*** Opening Given data ***
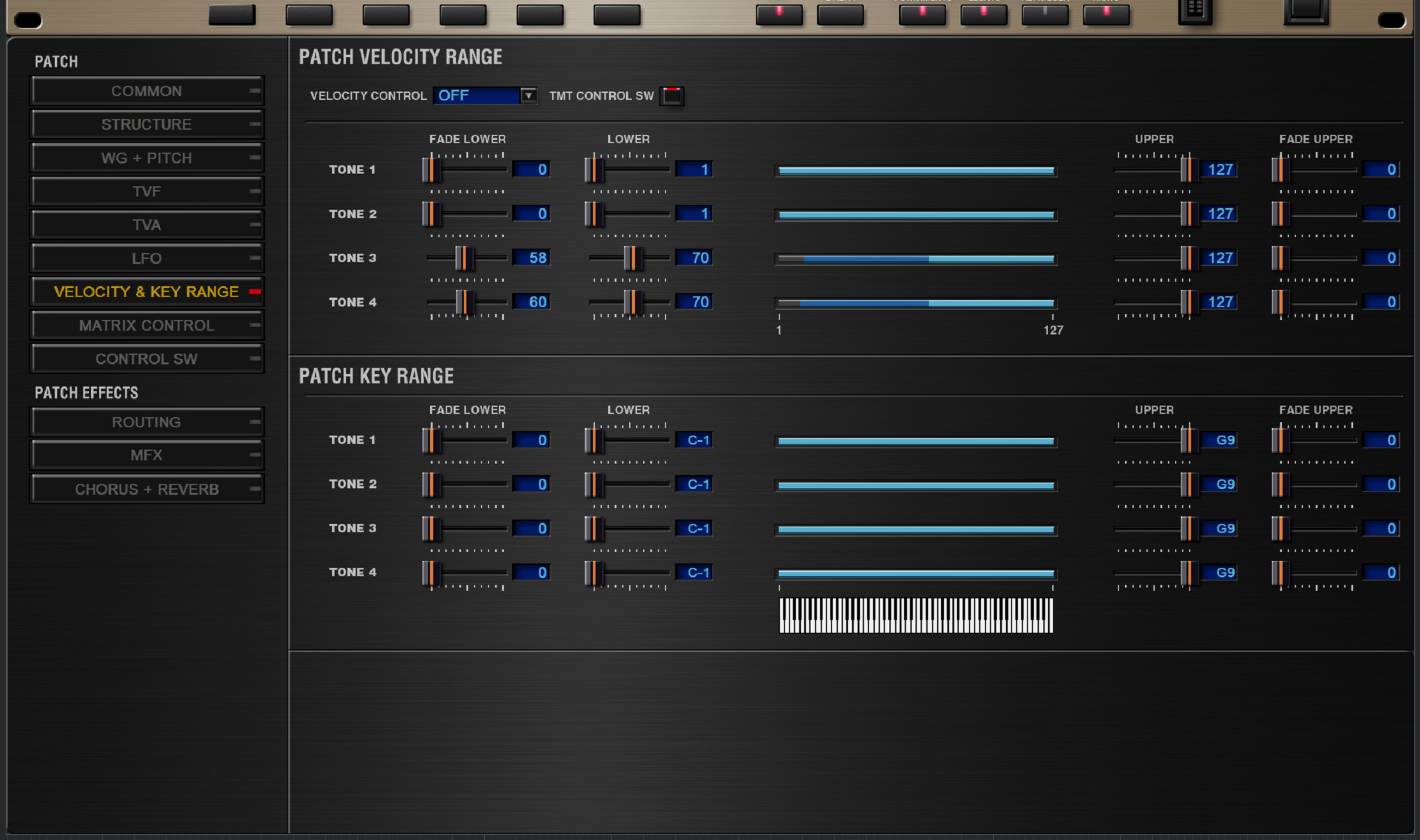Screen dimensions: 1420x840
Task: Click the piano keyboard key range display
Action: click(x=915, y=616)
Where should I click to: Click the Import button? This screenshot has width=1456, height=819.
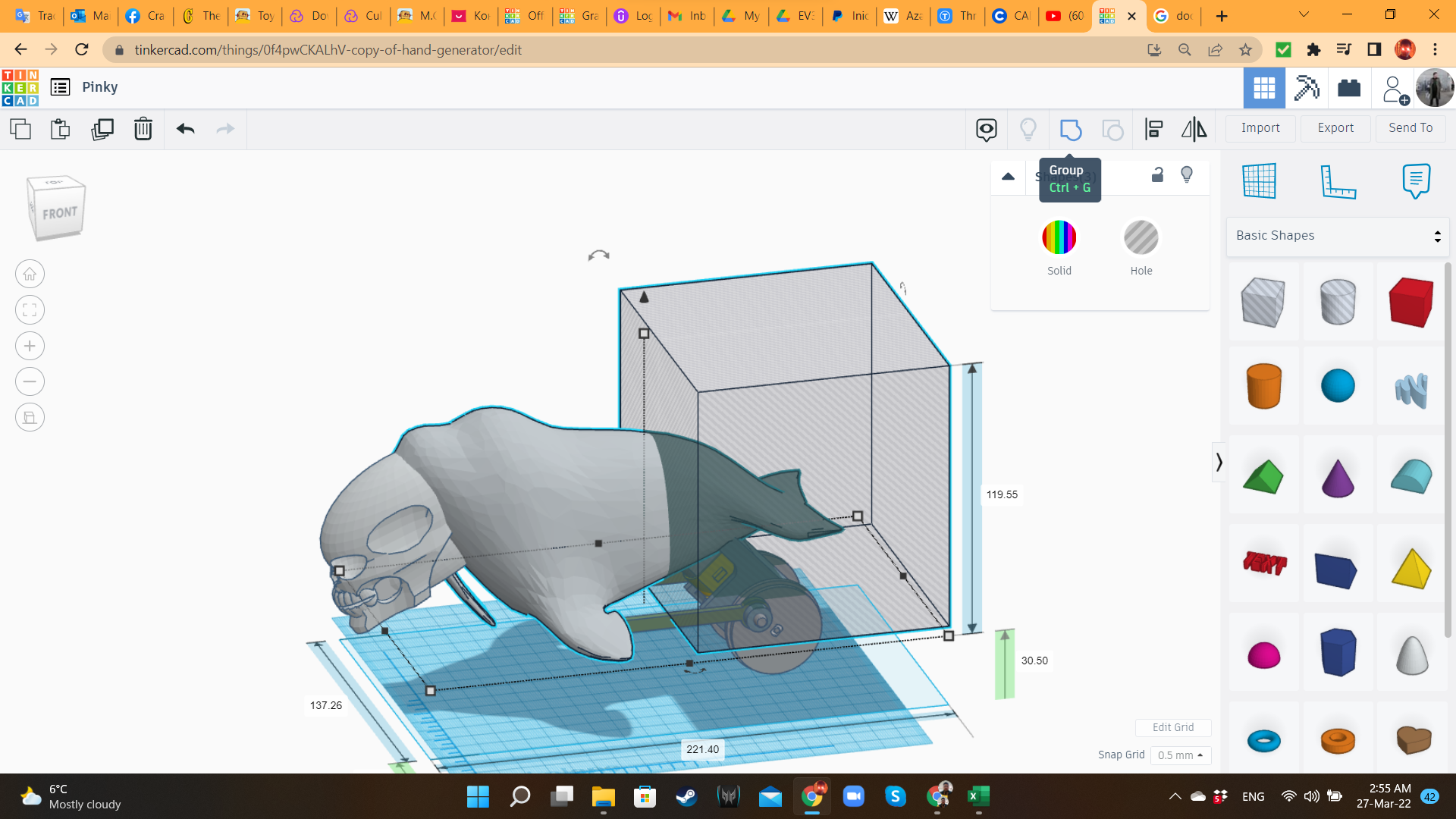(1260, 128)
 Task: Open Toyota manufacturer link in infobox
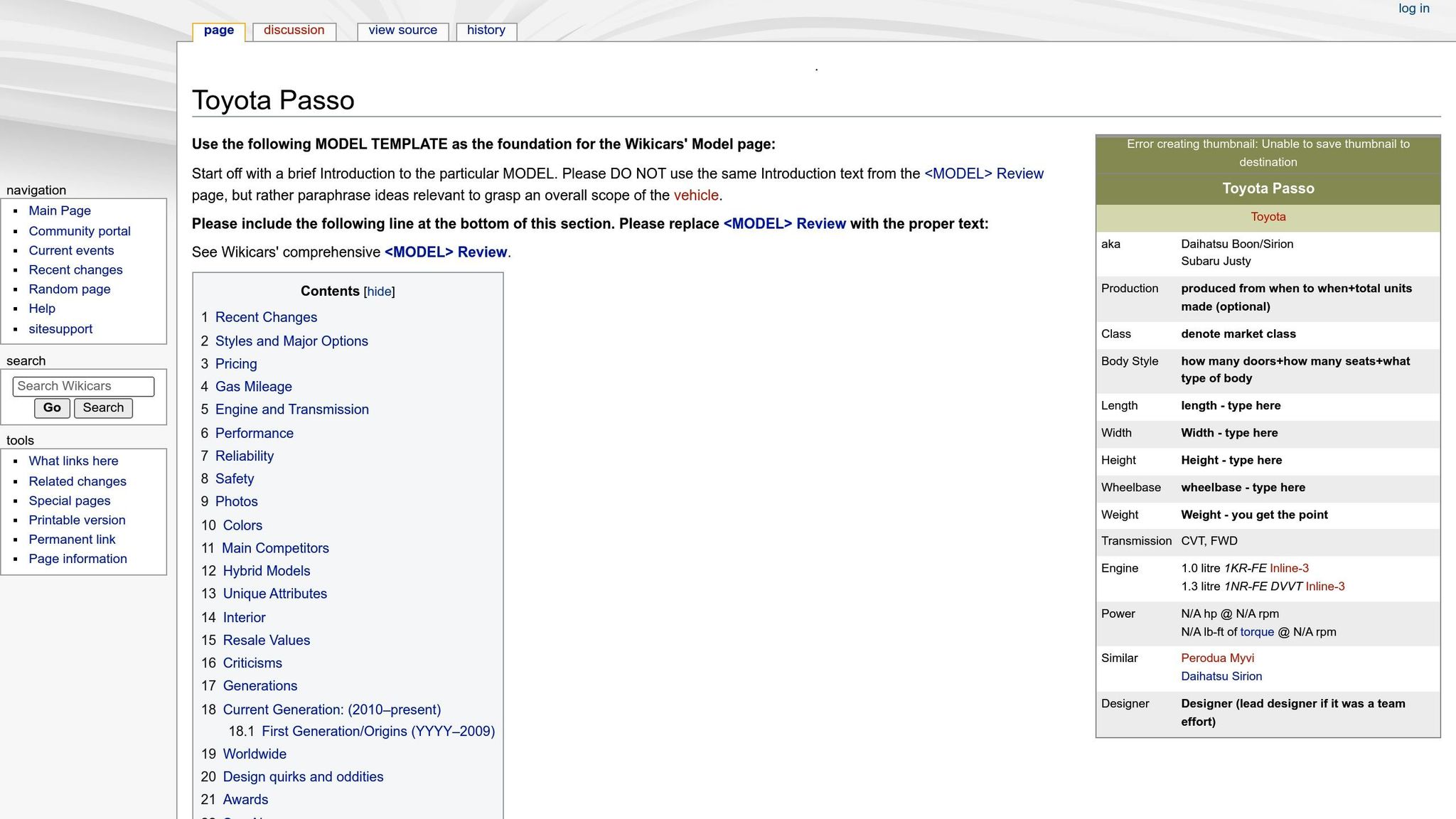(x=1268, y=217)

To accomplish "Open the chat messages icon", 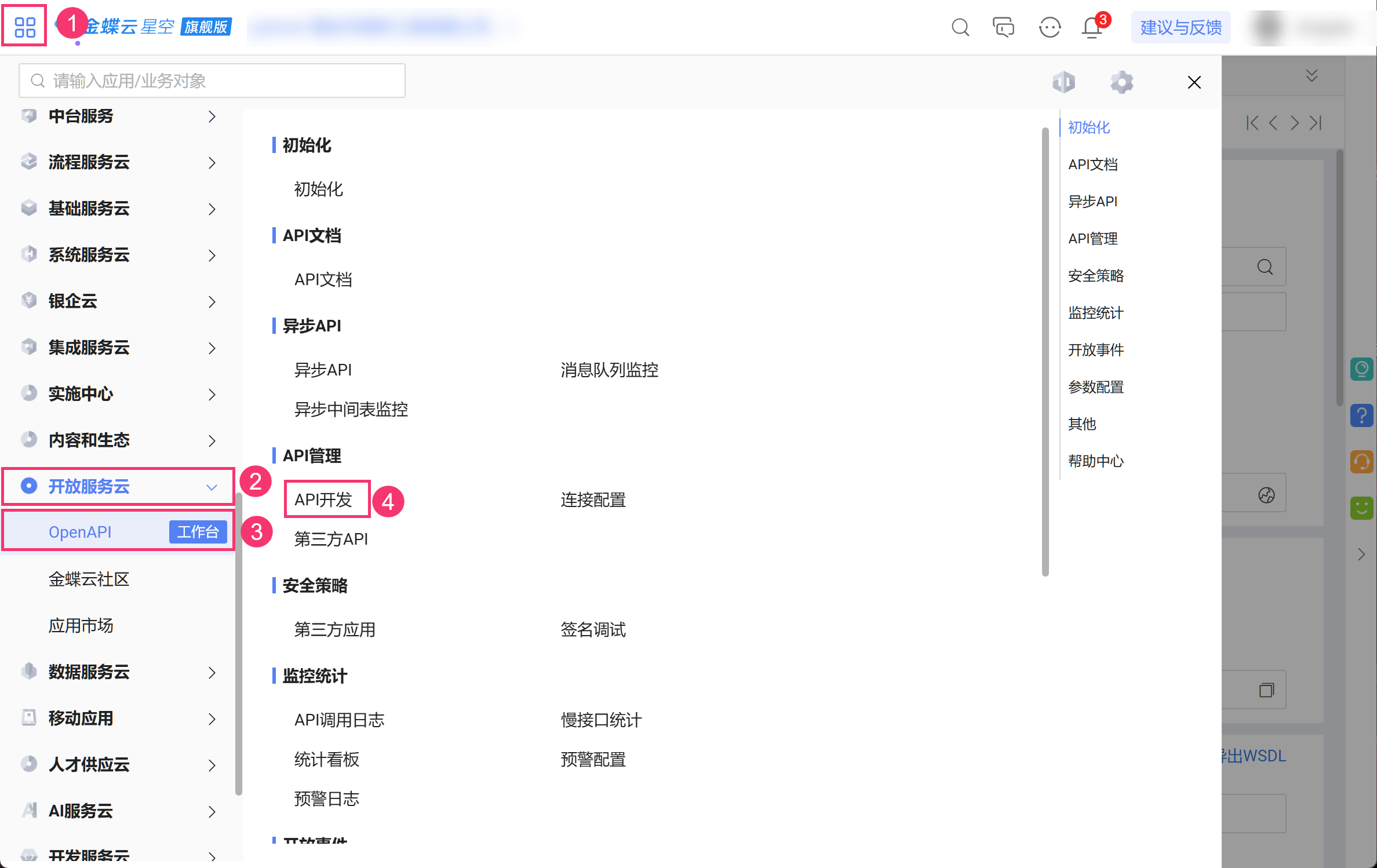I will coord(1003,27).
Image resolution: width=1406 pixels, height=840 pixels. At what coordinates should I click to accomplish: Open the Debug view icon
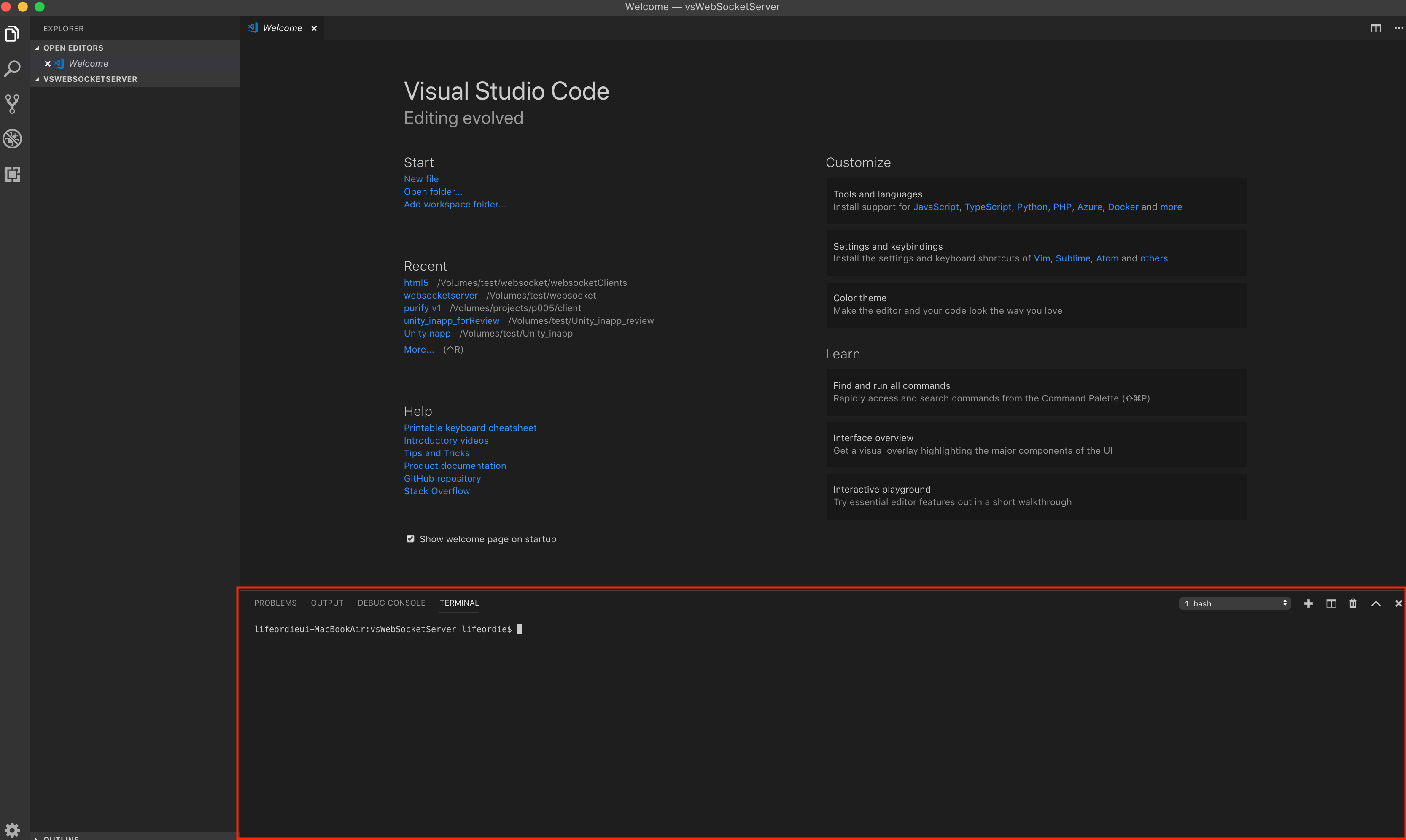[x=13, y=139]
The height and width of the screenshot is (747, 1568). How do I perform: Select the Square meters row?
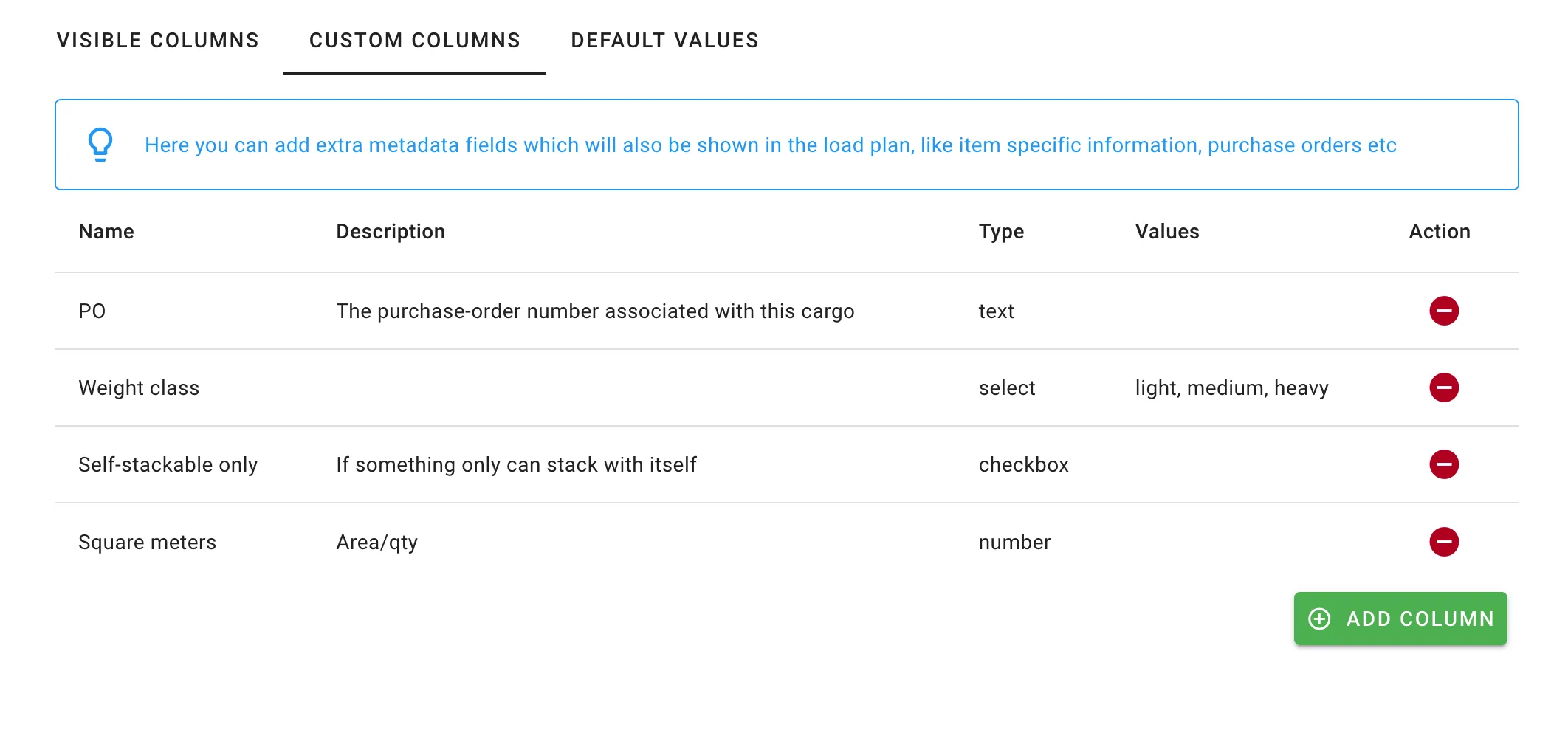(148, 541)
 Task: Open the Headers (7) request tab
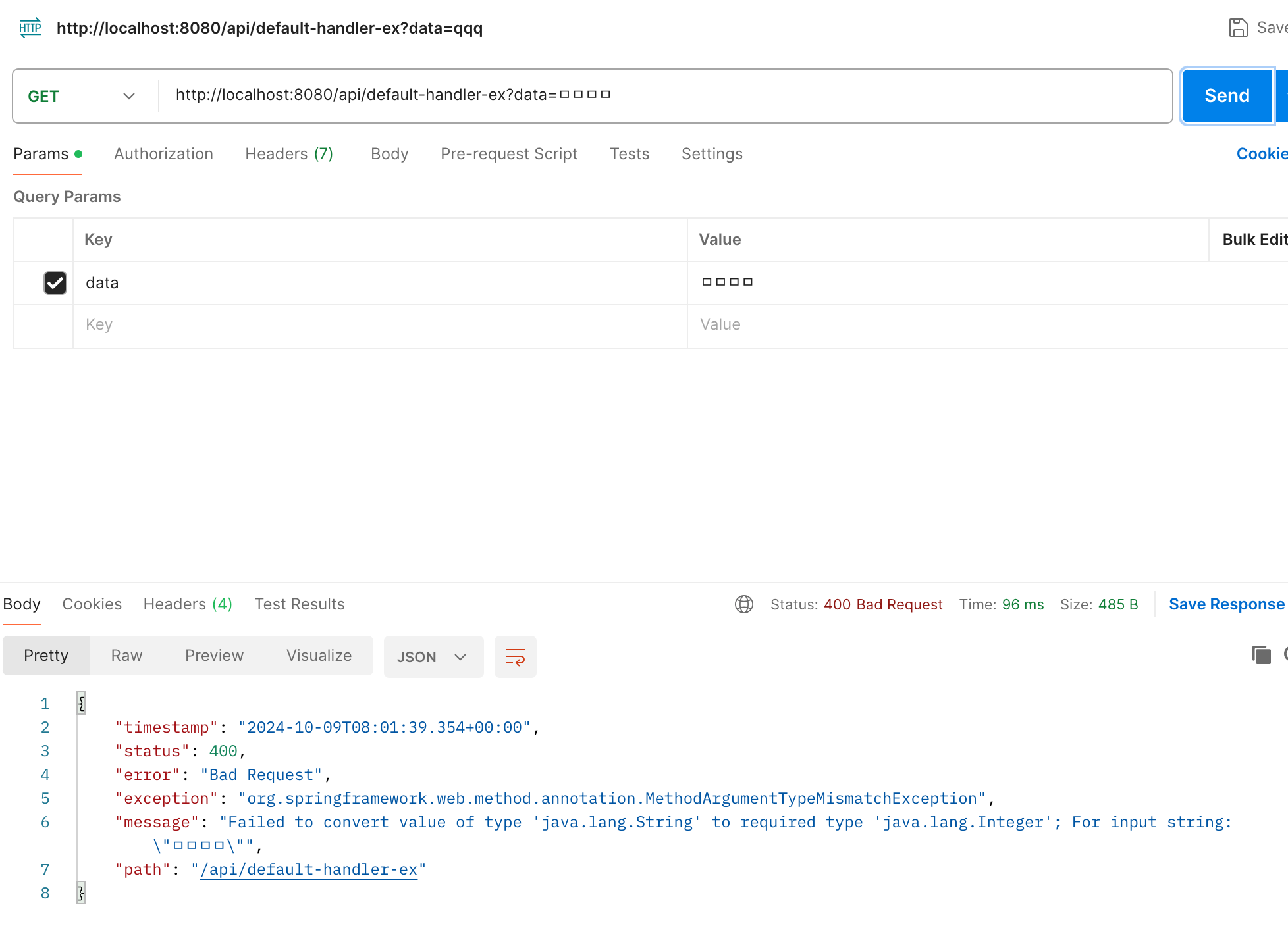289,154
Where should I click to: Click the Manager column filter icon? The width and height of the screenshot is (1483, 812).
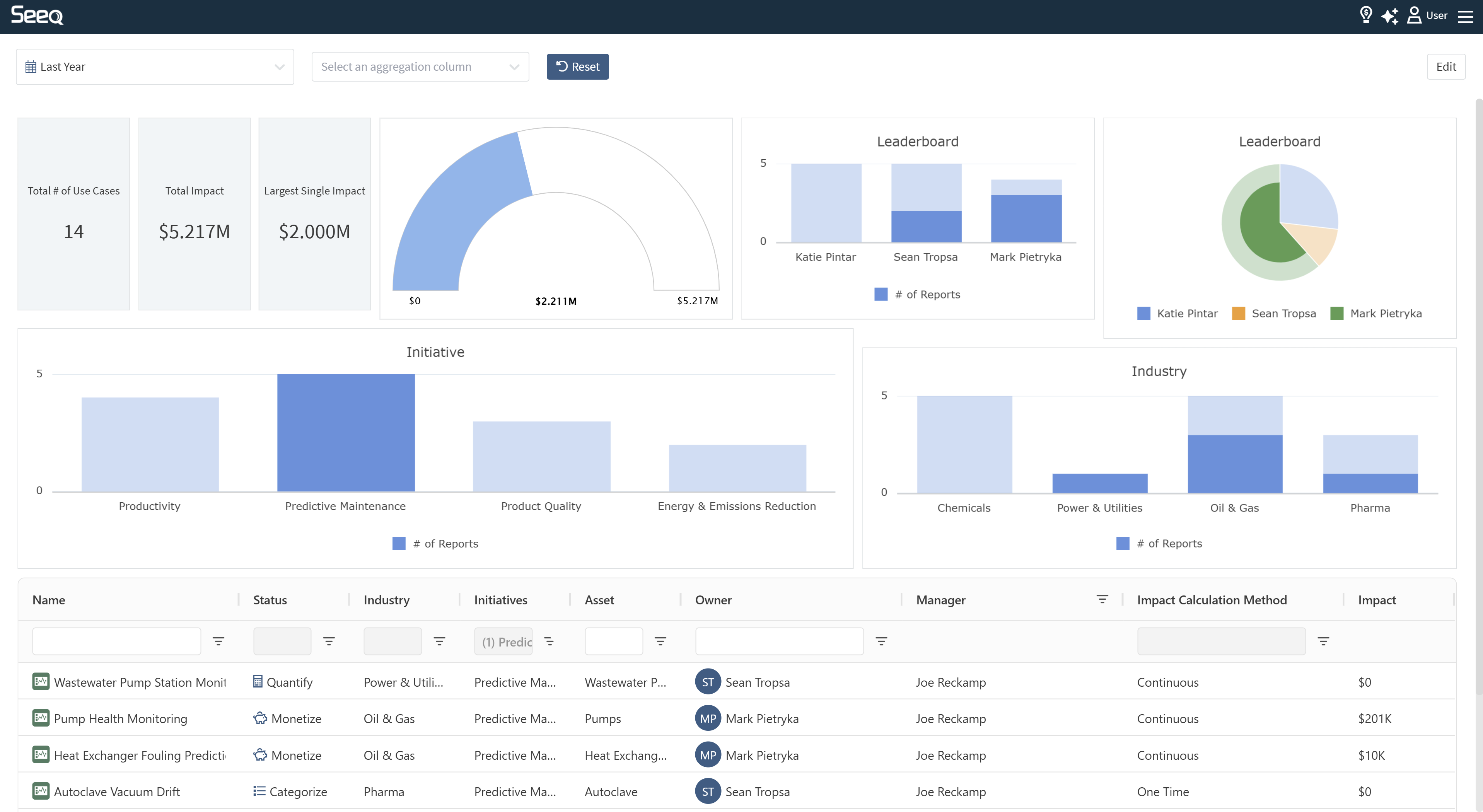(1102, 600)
*** Closing Given data ***
### Your assignment
Skip the pictures. Please copy exactly the lines from the one with "Where should I click to: Click the Manager" through the final line of the material above, both ends included.

### Task solution
Where should I click to: Click the Manager column filter icon? The width and height of the screenshot is (1483, 812).
(1102, 600)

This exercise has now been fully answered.